Message from Mark Gruberg UTW

The outrage over the MTA's decision to stick cab drivers with 5% processing fees for credit charges is enormous. 5% is far more than other vendors pay for this service, and basides, these charges should be the responsibility of cab companies, not drivers.

Drivers are also upset by the prospect of electronic waybills and moinitoring. Where will the information be stored? Who will have access to it? And for what purposes? What safeguards will be put in place to ensure the security of the information and the privacy of its contents? We've gotten no answers from Big Brother. But if this goes through, we know he'll be watching.

The enormous protest that took place at last week's MTA meeting -- drivers by the hundreds circling City Hall in a solid line around the block, and providing two hours of public comment -- shows that we are not going to take these decision lying down.

In response to the protests, the MTA has set up Town Hall meetings on May 10, 11 and 16. I've attached the schedule. (The issue of electronic waybills has been taken off the agenda for these meetings because, the MTA says, it will come up at a later time.) While it's likely that these meetings have been arranged to tap off some of the anger and give the impression that the MTA is listening, it's worthwhile to attend nonetheless, if only to keep up the pressure and continue to drive home our message.

The most important meeting, however, will be the MTA Board meeting of May 17. At that time, the Board will be taking up long-overdue meter increase as well as the credit card issue.

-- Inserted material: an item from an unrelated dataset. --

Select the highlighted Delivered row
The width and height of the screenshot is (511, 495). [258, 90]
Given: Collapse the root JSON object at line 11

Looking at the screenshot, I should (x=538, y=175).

Except for one 25-cent hike in the flag drop a few years back, we haven't had a meter increase since January 2003 -- that is, in over eight years. In the meantime, gates, gas and the cost of living have all increased substantially. (Gas prices were $1.69 a gallon in January 2003!) Now, at last, they seem willing to go ahead with an increase, probably because they think it will cool drivers' anger and divert their attention from the other issues. We should have none of that. We deserve a meter increase AND relief from credit card charges AND excessive government intrusion into our workday (and worknight) lives. As many drivers said at the last hearing, if you're going to control us as if we are your employees, we want the rest of the package -- higher income, job benefits, better working conditions and a say over the terms of our employment.

The taxi portion of the MTA meeting is going to take place at 2 p.m. on Tuesday, May 17, in City Hall, Room 400. EVERYBODY -- and I mean EVERYBODY -- must show up. We will be living with the decisions made at this meeting for years to come.

This is a defining moment in our industry and our jobs. Drivers are sick and tired of the second-hand treatment we get from our regulators, who see us mainly as cash cows for Muni's budget problems. It's time we fought back -- and NOW is the time.

I'm attaching a flyer about the upcoming meetings. Pass it on to other drivers. Post it at your garage. And above all, COME AND SPEAK YOUR MIND BEFORE THE MTA.